Given problem:
Copy out each of the following records exactly as it appears.

-- Begin Supplied material --

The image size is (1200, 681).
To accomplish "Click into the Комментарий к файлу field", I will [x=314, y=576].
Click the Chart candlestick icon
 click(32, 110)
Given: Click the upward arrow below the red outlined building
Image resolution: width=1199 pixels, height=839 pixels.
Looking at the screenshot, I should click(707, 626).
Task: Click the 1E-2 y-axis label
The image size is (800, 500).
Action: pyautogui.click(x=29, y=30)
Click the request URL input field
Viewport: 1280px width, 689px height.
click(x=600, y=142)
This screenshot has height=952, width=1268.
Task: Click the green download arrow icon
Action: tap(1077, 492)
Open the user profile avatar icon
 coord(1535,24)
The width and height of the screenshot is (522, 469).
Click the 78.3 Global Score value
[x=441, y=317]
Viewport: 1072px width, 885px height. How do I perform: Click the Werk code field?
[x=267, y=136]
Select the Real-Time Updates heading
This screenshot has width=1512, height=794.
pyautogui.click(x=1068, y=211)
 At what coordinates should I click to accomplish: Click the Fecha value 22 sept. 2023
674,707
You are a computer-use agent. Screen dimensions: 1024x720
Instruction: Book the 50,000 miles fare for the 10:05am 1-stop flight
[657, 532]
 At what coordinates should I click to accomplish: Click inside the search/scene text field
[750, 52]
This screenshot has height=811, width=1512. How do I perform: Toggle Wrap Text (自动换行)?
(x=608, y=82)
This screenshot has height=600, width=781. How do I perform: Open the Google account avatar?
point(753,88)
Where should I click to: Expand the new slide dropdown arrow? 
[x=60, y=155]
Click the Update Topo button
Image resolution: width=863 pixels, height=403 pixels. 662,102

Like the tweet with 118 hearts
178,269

-- End Supplied material --

Exercise solution:
The image size is (1200, 681).
To accomplish "Click into the Комментарий к файлу field", I will [x=314, y=576].
Click the Chart candlestick icon
 click(32, 110)
Given: Click the upward arrow below the red outlined building
Image resolution: width=1199 pixels, height=839 pixels.
Looking at the screenshot, I should click(707, 626).
Task: Click the 1E-2 y-axis label
The image size is (800, 500).
Action: pyautogui.click(x=29, y=30)
Click the request URL input field
Viewport: 1280px width, 689px height.
click(x=600, y=142)
This screenshot has height=952, width=1268.
Task: Click the green download arrow icon
Action: tap(1077, 492)
Open the user profile avatar icon
 coord(1535,24)
The width and height of the screenshot is (522, 469).
Click the 78.3 Global Score value
[x=441, y=317]
Viewport: 1072px width, 885px height. How do I perform: Click the Werk code field?
[x=267, y=136]
Select the Real-Time Updates heading
This screenshot has width=1512, height=794.
pyautogui.click(x=1068, y=211)
 At what coordinates should I click to accomplish: Click the Fecha value 22 sept. 2023
674,707
You are a computer-use agent. Screen dimensions: 1024x720
Instruction: Book the 50,000 miles fare for the 10:05am 1-stop flight
[657, 532]
 At what coordinates should I click to accomplish: Click inside the search/scene text field
[750, 52]
This screenshot has height=811, width=1512. How do I perform: Toggle Wrap Text (自动换行)?
(x=608, y=82)
This screenshot has height=600, width=781. How do I perform: Open the Google account avatar?
point(753,88)
Where should I click to: Expand the new slide dropdown arrow? 
[x=60, y=155]
Click the Update Topo button
Image resolution: width=863 pixels, height=403 pixels. 662,102

Like the tweet with 118 hearts
178,269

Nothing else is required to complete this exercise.